Sadly — nay, tragically — it seems that the prescience evidenced in, just to take one example, this publication in the immediate aftermath of the hail of bullets was and remains justified by the whingeing and whining emanating from a blank civilian leadership and its allies and opponents between whom some realistic cohesive consensus should have come about. But, no.
Parliament might not as well exist. The reaction of a bemused prime minister and his tuft-hunting cronies was to hand over the sorting out of the terrorist scourge to a score of committees, a more than pathetic decision. On the urgings of the army chief, in anger tempered with some mortification one must suppose, we had a spate of hangings of convicts involved in long gone attacks upon the military. Then we have from our dear leadership and the others haggling over the setting up of military courts presumably at the instigation of the functioning military, vows, promises of intent, some of which are truly unsettling such as the prime ministerial statement that it will be he personally who will supervise the implementation of the NAPping plan — he will ensure that at ‘bedtime’ we are told by our free media no nasty home truths, only fairy tales.

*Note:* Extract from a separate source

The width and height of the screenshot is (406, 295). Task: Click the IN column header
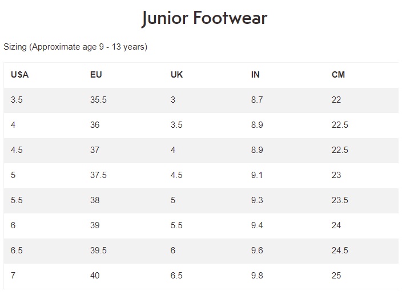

Anyhow, as for prescience, on December 17, “the morning after”, came an editorial on these pages which said it in its ending exactly as it is: “Pakistan has a notoriously short memory … for incidents such as this. They quickly fade from the headlines to be replaced by whatever the sound bite of the day is. The national mindset remains unaltered, the paradigm impervious to reality … and expressions of resolve made today disappear with the dawn of tomorrow. Past experience suggests that the massacre in Peshawar will go exactly the same way, quickly shuffled down the national agenda as addressing the root causes of the problem requires some hard questions being asked and answered — honestly answered. Possible? Little more than a definite maybe, we opine.”
There is no ‘definite maybe’. The short memory is what all want, they don’t want hard questions and they certainly can get no honest answers from anywhere. The quicker it all goes away the better, the easier on the mind. Particularly when it comes to any of the leaderships it has been this country’s fate to endure. Truth has never been a palatable substance, because the truth has almost always been bitter and demeaning.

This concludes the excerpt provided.